Nagkadto ako sa tinda: I went to the market. The nag indicates past tense, and ako is the proper subject-focus first-person pronoun. In common usage this could easily be shortened to Kadto ko sa tinda, dropping the tense, chopping a syllable off the pronoun and relying on the context in which the statement is given to indicate when the action took place. The frustrating-for-western-tongues nga, frequently used to link an adjective and its noun (we don’t have a direct equivalent in English), is often a casualty, as is ang, which usually means “a” or “the.” Adjectives always start with ma, but most of the time this is dropped.

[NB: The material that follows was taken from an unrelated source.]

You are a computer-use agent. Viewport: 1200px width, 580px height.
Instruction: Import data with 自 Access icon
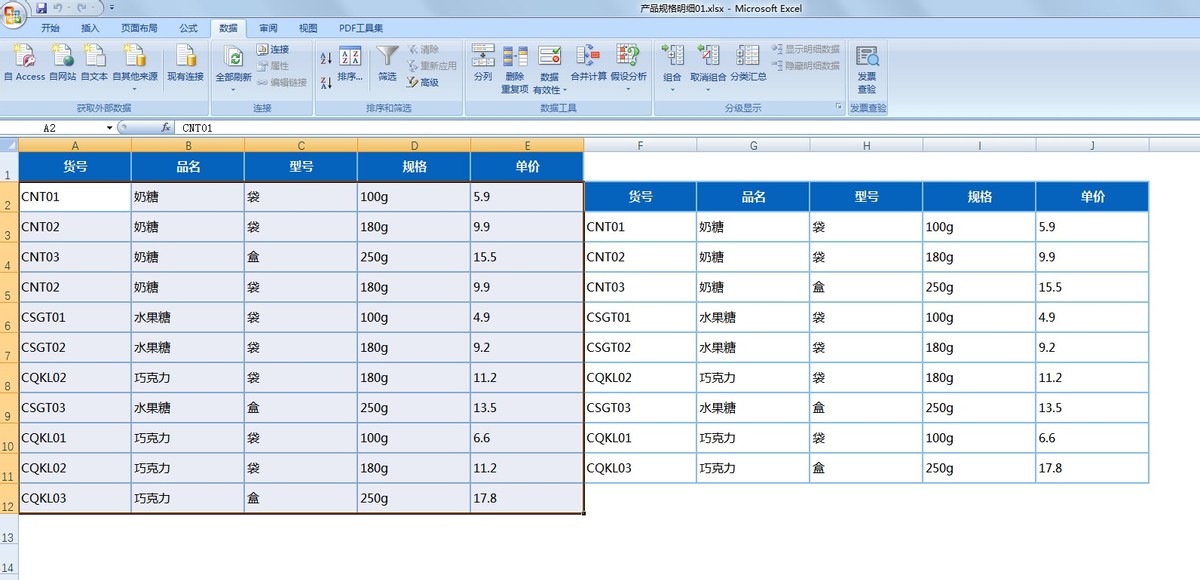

Ilonggos often mix Tagalog words in with their speech, which is sometimes frustrating but which I find myself doing now too simply because on occasion I prefer the Tagalog word to the Ilonggo one. The Ilonggo for “why,” nga-a, sounds too much like the nuh-uh sound we use in English; I usually use the Tagalog bakit. I prefer the Tagalog malamig for “cold,” because there are two similar words in Ilonggo which mean “cool” and “cold” and I often confuse them, just as I still misspeak sometimes with hapos (easy) and hipos (quiet). Word similarities are useful for amusing my kids, though. “Ah,” I’ll say on a particularly buggy night, “damo nga manok.” I should have said lamok, for mosquito, but the children like laughing at the kano who’s being annoyed by “many chickens.”

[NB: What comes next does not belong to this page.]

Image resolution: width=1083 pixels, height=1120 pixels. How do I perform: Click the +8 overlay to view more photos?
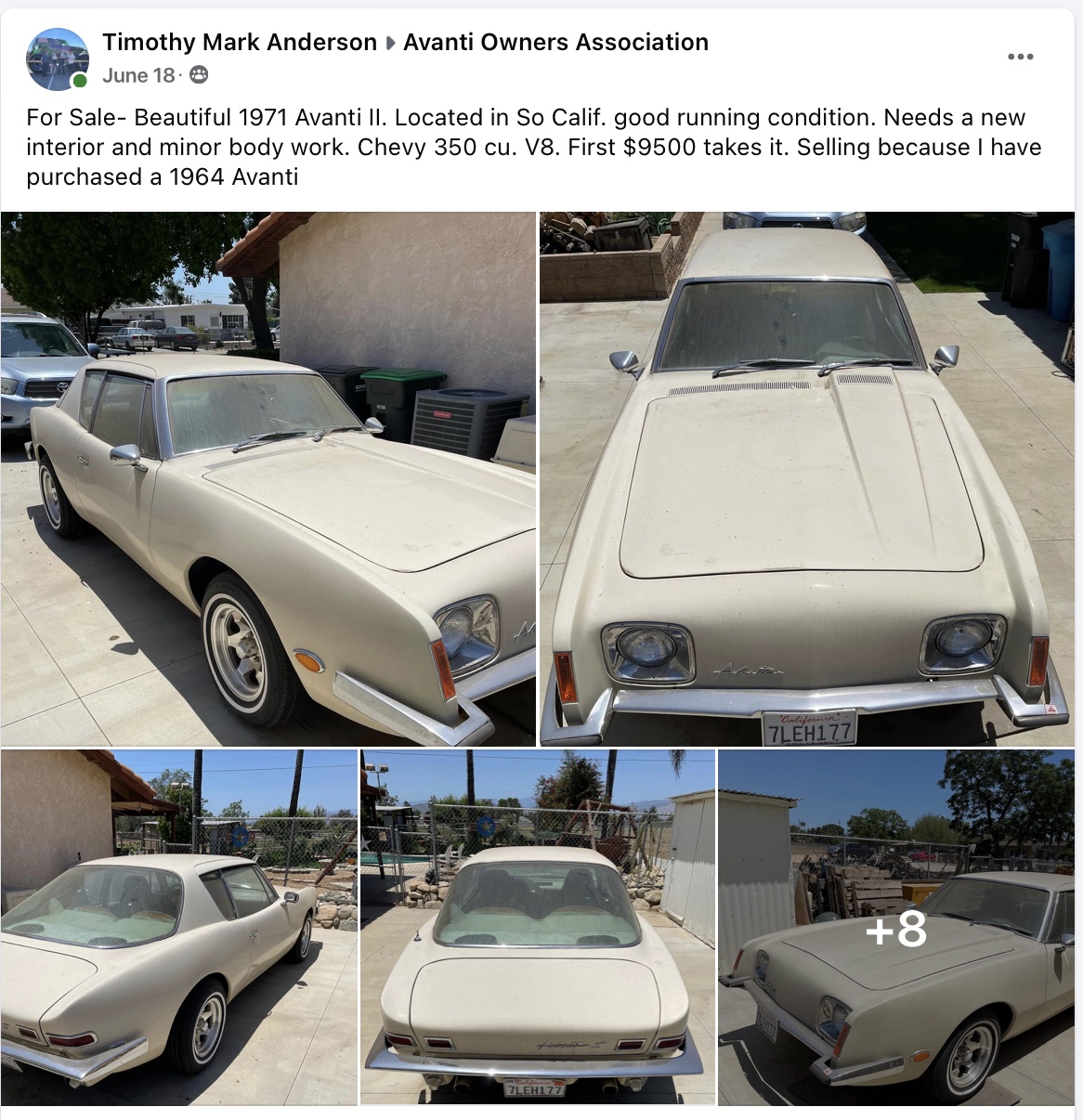pos(896,928)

In general, Ilonggo words seem simpler than Tagalog: you won’t find many of the eight-syllable monstrosities that cause my eyes to glaze over when I look in my kids’ composition books. And even though the dialects mix and borrow, some things remain distinct. The Tagalog po, a marker of respect thrown into speech with wild abandon, is absent in Iloilo. When I hear somebody po-ing on a jeep, I know they’re from out of town.

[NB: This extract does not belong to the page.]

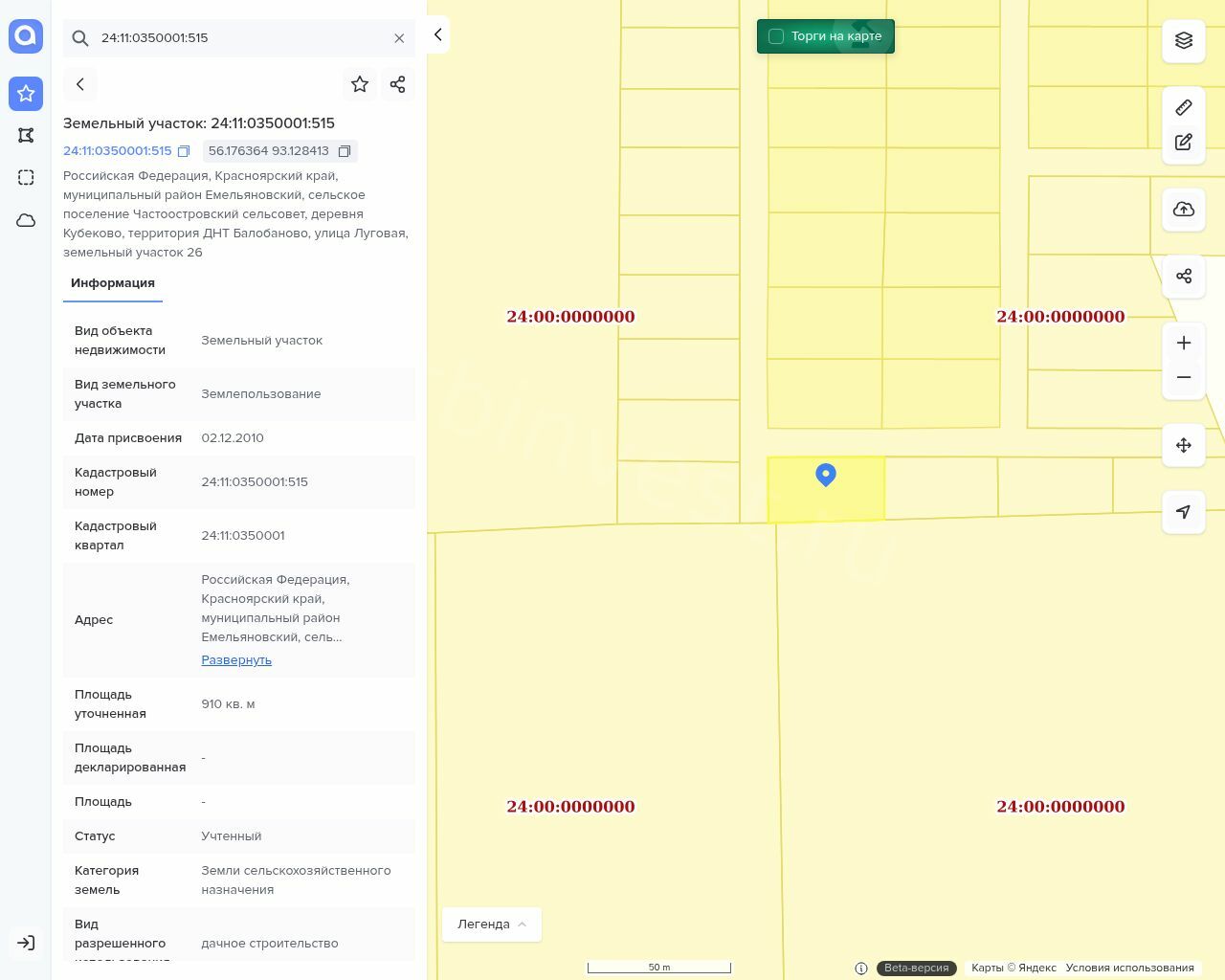Image resolution: width=1225 pixels, height=980 pixels.
Task: Collapse the left information sidebar
Action: point(437,34)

Ilonggos and other Filipinos also employ a curious set of archaic and adapted English words. I have no idea when or why some of the following words and phrases were adopted, but they seem rather remarkably consistent throughout the areas of the country I’ve visited:
I don’t know how well I’ll retain my already-questionable language skills after I leave the Philippines, but I’m hoping that corresponding with my kids will keep me from forgetting it all. There’s always Facebook.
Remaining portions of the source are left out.